Ces derniers mois, il devient difficile de lire et comprendre les relations internationales. Les repères qui guidaient l’analyse — la domination américaine, la force supposée du droit international, le filet protecteur de la mondialisation — semblent ne plus fonctionner comme avant.

Trente ans durant, on a cru qu’une crise majeure suivait presque toujours le même chemin : pression diplomatique, cessez-le-feu, négociations et reconstruction. Or, depuis quelques années, et plus encore depuis 2022, cet enchaînement n’est plus automatique. Le monde s’est fragmenté, les coalitions se forment au gré des intérêts et non plus autour d’un consensus universel, et les institutions internationales paraissent saturées par la multiplicité des crises.

La guerre en Ukraine illustre bien cette nouvelle donne. Loin de se diriger vers son dénouement, elle se transforme. Les lignes de front bougent lentement, la Russie poursuit une guerre d’attrition tandis que l’Ukraine multiplie les frappes profondes et cherche des soutiens diplomatiques dans un environnement où ses alliés sont parfois divisés. Les tentatives de cessez-le-feu s’enchaînent, suivies de ré-escalades rapides. La logique d’un compromis rapide, piloté par Washington ou l’Europe, ne s’impose plus : elle se heurte à des alliances mouvantes, à la montée en puissance d’autres pôles comme les BRICS+ et l’Organisation de coopération de Shanghai, et à un calendrier international dominé par les cycles électoraux et les livraisons d’armes.

À Gaza, la situation n’est pas plus lisible. Beaucoup pensaient que l’offensive israélienne s’était achevée, mais elle a simplement changé de forme. Les destructions massives ont été suivies de déplacements à grande échelle, et la question humanitaire reste brûlante. La Cour internationale de Justice a ordonné dès 2024 plusieurs mesures pour prévenir des violations graves du droit international, sans parvenir à stopper la spirale. Des zones fermées, des « villes humanitaires » et des plans de transfert de population sont rapportés par des organisations internationales et contestés par de nombreuses ONG. En parallèle, sur la scène diplomatique, une dynamique menée par la France et l’Arabie saoudite tente de faire avancer à l’ONU la reconnaissance d’un État palestinien. Paris s’est même engagé à franchir le pas dès septembre 2025. Mais cette initiative se heurte aux faits sur le terrain : la conquête et la mise sous contrôle de Gaza rendent tout projet d’État viable extrêmement difficile.

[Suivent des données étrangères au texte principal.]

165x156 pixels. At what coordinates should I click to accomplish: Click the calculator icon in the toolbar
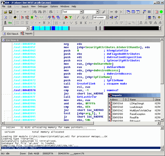point(149,17)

D’où ce sentiment de confusion : le droit international « avance » à New York tandis que la géographie « recule » à Gaza. Est-ce du chaos ou un changement de paradigme ? Sans doute un peu des deux. Le chaos tient à la superposition des crises et à l’embouteillage institutionnel ; le changement de paradigme tient à une évolution plus profonde : le monde devient multipolaire, les normes internationales sont constamment mises à l’épreuve, les sanctions redessinent des blocs plutôt qu’elles ne les dissolvent, la guerre de l’information brouille la lecture des événements, et la politique intérieure de chaque acteur — élections aux États-Unis, en Israël, en Europe, en Ukraine, dans les pays arabes — pèse directement sur les options de sortie de crise.

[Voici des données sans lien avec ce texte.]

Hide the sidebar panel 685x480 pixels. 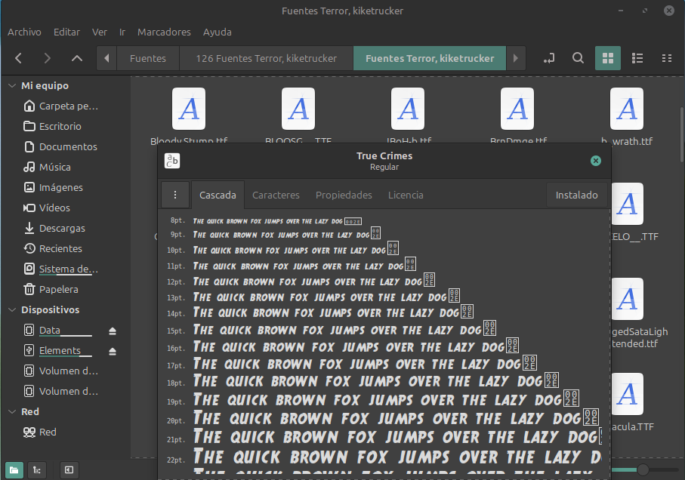click(69, 470)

Face à cette complexité, il faut renouveler les outils de lecture. Plutôt que de chercher un récit linéaire, il s’agit d’observer qui contrôle la géographie, qui maîtrise le calendrier, quels leviers cachés sont mobilisés (finance, énergie, tribunaux, sanctions), quelles coalitions pèsent réellement, et surtout quel scénario de fin de guerre reste crédible, avec quelle gouvernance du « lendemain » et quelle compatibilité avec les normes internationales. Appliquée à l’Ukraine, cette grille révèle l’absence, pour l’instant, d’un alignement favorable à un cessez-le-feu durable. Appliquée à Gaza, elle met en évidence l’écart immense entre les ambitions diplomatiques et la réalité du terrain.

Ainsi, ce n’est pas notre capacité d’analyse qui faillit, c’est le monde qui change de mode de lecture. Les anciens schémas — unipolarité, droit comme pare-feu, processus de paix linéaire — ne suffisent plus. Il faut désormais penser les crises comme des processus fragmentés, où la diplomatie, la guerre et le droit avancent en parallèle, parfois dans des directions opposées.